A Government Accounting Office report said the blocked fuel line was most likely caused by a piece of cloth inadvertently left in the line during the manufacturing process.
The GAO report said the total cost of the satellite system is $12.9 billion and that it incurred $250 million in extra costs and a two-year delay because of quality problems with parts, including defective electronics in a power system.
It wasn't immediately clear if the blocked fuel line was included in the calculation of the extra costs and delay.
John Pike of Globalsecurity.org, which monitors defense issues, said the two-year delay is a bigger problem than the extra expense.
"You've got a lot of other things depending on the launch," Pike said, including ground-based weapons.
Defense systems are vulnerable to delays and cost overruns because of their complexity, he said, but the quality problems the GAO found are preventable.
The Air Force revealed in November that the new satellite had an unspecified problem in its propulsion system. The GAO report was the first public disclosure of the nature of the problem.
Air Force officials said Thursday they were not immediately prepared to comment on the report.
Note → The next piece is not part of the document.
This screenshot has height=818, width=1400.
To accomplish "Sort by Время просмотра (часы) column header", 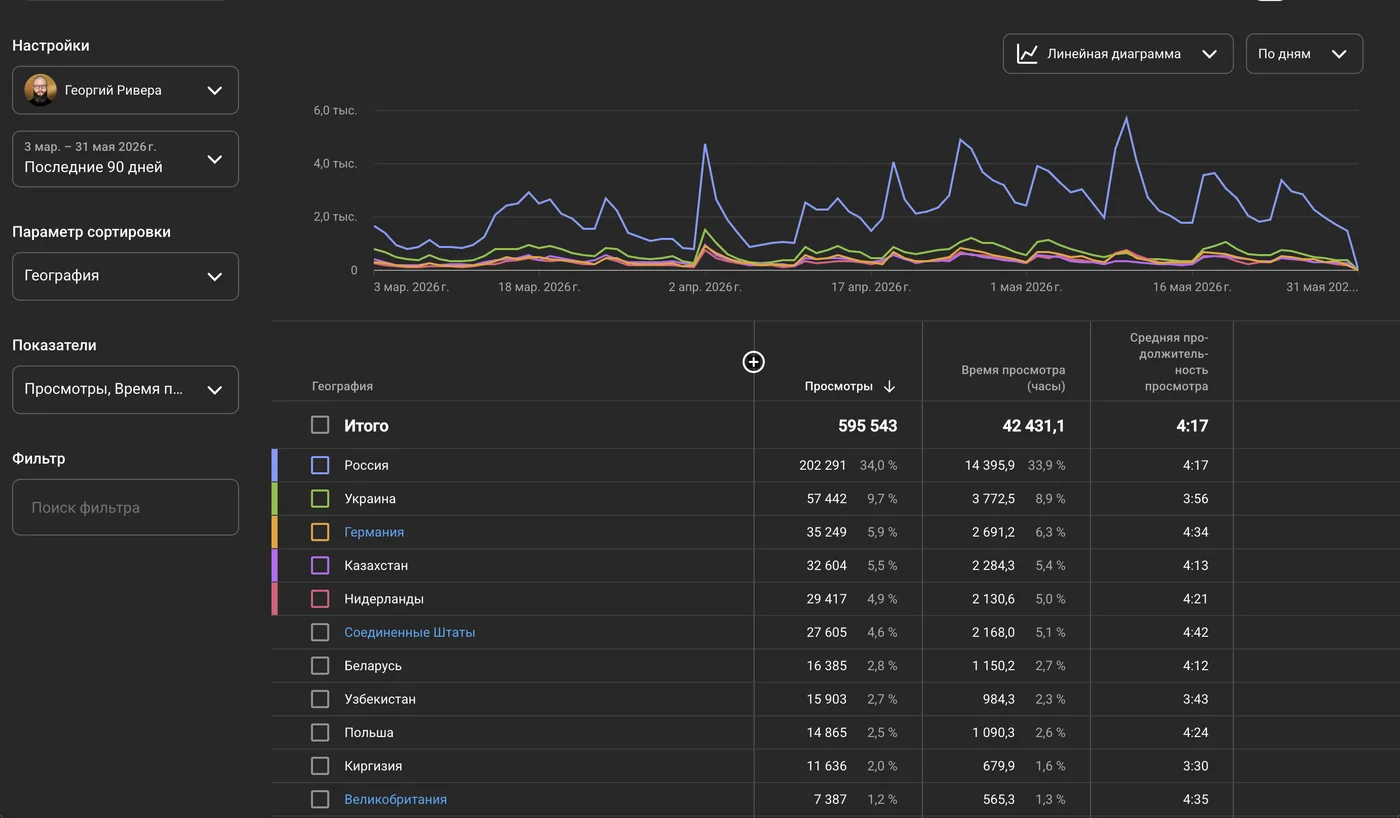I will [x=1013, y=378].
Lockheed Martin said in a written statement that "there is no smoking gun" but laboratory tests indicated the most likely cause of the problem was foreign debris introduced during manufacture.
The Bethesda, Md., company said the system was built at its Mississippi Space & Technology Center. Lockheed Martin said the work-around plan to get the satellite into the correct orbit was on schedule and working well. Two more Advanced Extremely High Frequency satellites are scheduled for launch in 2012. Lockheed Martin said the propulsion systems for those satellites are ready. The Air Force said the new system is expected to begin operating in 2014, and the problem with the first satellite won't affect that. The new system is designed to give the military more communications capacity than the current Milstar system, and it is designed to resist jamming and survive attacks. The Air Force said Lockheed Martin's contract for its part of the project is valued at $7.8 billion and that the company's "remaining award fee" would be reduced by $15 million because of the fuel line problem. The Air Force didn't responded to requests for clarification, and Lockheed Martin declined to comment on the payment issue.